Dr Cooper said the stout revival has come at a time when the beer market is being flooded with new beer styles and products due to Australia’s craft brewing phenomenon.
“It appears that as new beer styles and flavours enter the market, consumers are also keen to look at flagship beers and styles that have stood the test of time,” he said.
“Interest in stouts, dark beers and porters is increasing world-wide and we are certainly enjoying that trend.”
Coopers Best Extra Stout is brewed with specially roasted black malt, which delivers a blend of fruit and chocolate flavours and bitter hop notes. It has an ABV of 6.3%.
Roasted barley, coffee and chocolate
Fall & Rise’s Dorchae stout, which joins the new brand’s first brew, a hoppy Kölsche named The Rise, is fused with hints of coffee and chocolate.
“We use roasted barley and we try to achieve a hint of chocolate and espresso.

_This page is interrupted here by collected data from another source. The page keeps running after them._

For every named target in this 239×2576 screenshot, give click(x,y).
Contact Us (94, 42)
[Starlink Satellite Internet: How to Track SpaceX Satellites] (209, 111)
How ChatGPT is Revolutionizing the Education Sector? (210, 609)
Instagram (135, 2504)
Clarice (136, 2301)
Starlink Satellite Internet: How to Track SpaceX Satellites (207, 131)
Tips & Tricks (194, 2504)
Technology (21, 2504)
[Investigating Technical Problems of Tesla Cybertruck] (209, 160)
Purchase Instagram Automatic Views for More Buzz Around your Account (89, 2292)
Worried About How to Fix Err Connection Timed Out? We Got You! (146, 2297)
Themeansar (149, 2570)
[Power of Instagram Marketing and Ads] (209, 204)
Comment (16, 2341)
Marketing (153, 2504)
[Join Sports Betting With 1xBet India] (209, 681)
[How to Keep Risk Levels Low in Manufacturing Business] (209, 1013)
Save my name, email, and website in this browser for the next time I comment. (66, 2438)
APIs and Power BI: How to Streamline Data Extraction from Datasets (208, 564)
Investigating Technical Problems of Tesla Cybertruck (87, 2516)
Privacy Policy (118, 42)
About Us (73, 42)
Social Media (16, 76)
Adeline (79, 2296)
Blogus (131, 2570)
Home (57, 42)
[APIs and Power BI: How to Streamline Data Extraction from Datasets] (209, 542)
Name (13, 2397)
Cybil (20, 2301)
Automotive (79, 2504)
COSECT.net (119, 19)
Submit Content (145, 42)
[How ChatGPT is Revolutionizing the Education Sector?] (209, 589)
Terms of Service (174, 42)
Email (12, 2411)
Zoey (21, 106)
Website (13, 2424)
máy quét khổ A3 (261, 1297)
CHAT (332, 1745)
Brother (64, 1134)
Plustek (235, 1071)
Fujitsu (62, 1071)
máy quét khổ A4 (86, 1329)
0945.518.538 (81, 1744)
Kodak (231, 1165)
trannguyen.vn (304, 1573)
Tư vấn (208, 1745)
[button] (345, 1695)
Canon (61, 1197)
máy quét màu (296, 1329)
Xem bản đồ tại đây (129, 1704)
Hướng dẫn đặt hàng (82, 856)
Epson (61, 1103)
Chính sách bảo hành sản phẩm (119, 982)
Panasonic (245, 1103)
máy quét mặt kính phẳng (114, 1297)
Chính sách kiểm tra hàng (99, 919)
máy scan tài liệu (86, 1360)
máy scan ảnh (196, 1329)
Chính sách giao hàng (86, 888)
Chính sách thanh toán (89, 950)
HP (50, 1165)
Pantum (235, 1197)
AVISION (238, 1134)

It has low bitterness, medium body, comes up to 5% alcohol,” said Gygtopoulos.
“It is very popular, especially during the winter months when the temperature is a little colder, and Melbourne has very unstable weather patterns that might see a 15 degree difference between morning and night.”

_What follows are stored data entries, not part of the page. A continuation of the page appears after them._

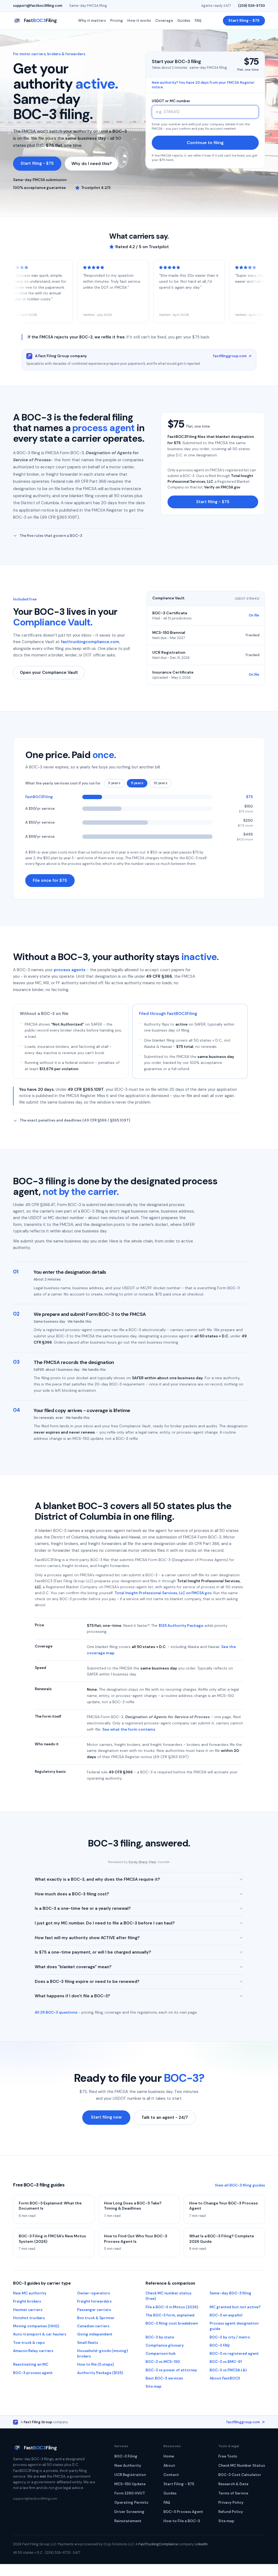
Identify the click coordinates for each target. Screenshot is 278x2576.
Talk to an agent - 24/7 (164, 2117)
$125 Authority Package (181, 1625)
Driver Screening (129, 2511)
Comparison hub (161, 2353)
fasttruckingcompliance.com (90, 641)
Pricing (116, 20)
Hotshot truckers (29, 2318)
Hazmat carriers (27, 2309)
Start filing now (106, 2117)
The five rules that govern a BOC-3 (51, 535)
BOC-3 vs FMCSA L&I (228, 2370)
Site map (154, 2386)
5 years (137, 783)
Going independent (94, 2334)
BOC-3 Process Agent (183, 2511)
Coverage (164, 20)
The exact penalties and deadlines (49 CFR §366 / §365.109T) (75, 1120)
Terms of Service (233, 2493)
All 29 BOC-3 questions (56, 2012)
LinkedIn (201, 2544)
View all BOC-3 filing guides (240, 2185)
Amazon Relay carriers (33, 2350)
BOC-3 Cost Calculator (239, 2474)
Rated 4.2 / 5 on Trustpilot (142, 247)
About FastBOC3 (225, 2378)
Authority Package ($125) (100, 2373)
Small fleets (87, 2342)
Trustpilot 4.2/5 (95, 187)
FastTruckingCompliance (158, 2544)
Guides (183, 20)
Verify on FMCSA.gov (222, 487)
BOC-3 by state (160, 2337)
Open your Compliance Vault (49, 672)
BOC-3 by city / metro (230, 2337)
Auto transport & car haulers (39, 2334)
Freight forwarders (94, 2301)
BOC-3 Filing (125, 2456)
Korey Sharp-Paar (142, 1862)
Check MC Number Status (241, 2465)
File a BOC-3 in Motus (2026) (172, 2307)
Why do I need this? (91, 163)
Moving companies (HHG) (36, 2326)
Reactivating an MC (30, 2364)
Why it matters (92, 20)
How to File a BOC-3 (181, 2521)
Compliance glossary (165, 2345)
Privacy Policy (231, 2502)
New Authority (127, 2465)
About (169, 2465)
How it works (139, 20)
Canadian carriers (93, 2326)
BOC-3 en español (226, 2315)
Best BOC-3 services (164, 2378)
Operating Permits (131, 2502)
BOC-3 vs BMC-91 (226, 2361)
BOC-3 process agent (33, 2373)
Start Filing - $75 (178, 2484)
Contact (171, 2474)
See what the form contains (128, 1729)
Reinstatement (127, 2521)
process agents (70, 970)
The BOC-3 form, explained (170, 2315)
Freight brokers (27, 2301)
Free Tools (227, 2456)
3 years (114, 783)
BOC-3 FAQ (220, 2345)
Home (168, 2456)
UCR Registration (130, 2474)
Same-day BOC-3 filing (230, 2293)
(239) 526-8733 (251, 6)
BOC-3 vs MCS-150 (163, 2361)
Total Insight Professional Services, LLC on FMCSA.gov (163, 1593)
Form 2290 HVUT (129, 2493)
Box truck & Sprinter (96, 2318)
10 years (161, 783)
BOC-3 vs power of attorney (171, 2370)
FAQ (198, 20)
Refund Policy (230, 2511)
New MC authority (29, 2293)
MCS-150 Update (130, 2484)
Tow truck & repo (29, 2342)
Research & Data (233, 2484)
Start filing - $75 (244, 20)
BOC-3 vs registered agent (234, 2353)
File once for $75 (50, 880)
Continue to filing (205, 142)
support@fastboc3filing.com (37, 6)
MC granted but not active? (235, 2307)
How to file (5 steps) (95, 2364)
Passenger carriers (94, 2309)
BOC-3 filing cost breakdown (172, 2323)
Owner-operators (93, 2293)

The beer’s distinctive branding, which blends an image of a Greek god with an Irish leprechaun, was provided by a designer, but the backstory is purely from the minds of the Greek co-founders.
“It comes from our childhood memories, when we were into mythology and comics and stories about heroes. Straight away we knew we wanted to create this character,” said Gygtopoulos.
Back home in lager-drinking Greece, stout has also been gaining in popularity, thanks largely to a craft industry that has been scaling up and introducing drinkers to new varieties of beer.
“If you asked me two years ago, I would say nobody in Greece even knew what a stout was, but now the craft scene has got so big that there is now a passion for drinking all craft beers, no matter if it’s a stout or an IPA,” he added.
Now faced higher than anticipated demand in Australia, the fledgling brewery is being forced to ramp up its growth plans. Just a month ago, it had been focused solely on establishing its brand. Now it is looking into getting its own taproom and brewery, with an estimated production of 2,500 litres per batch.
If things take off further, Gygtopoulos would consider dual production through a contract brewer that would allow it to export quantities interstate, and possibly beyond.
“We are very young company but we have already been well received and supported by the craft community. We did not expect such a response to our beer,” he said.
You could say it is now in the hands of the gods just how far the stout, and sales, will evolve in Australia’s craft-thirsty market.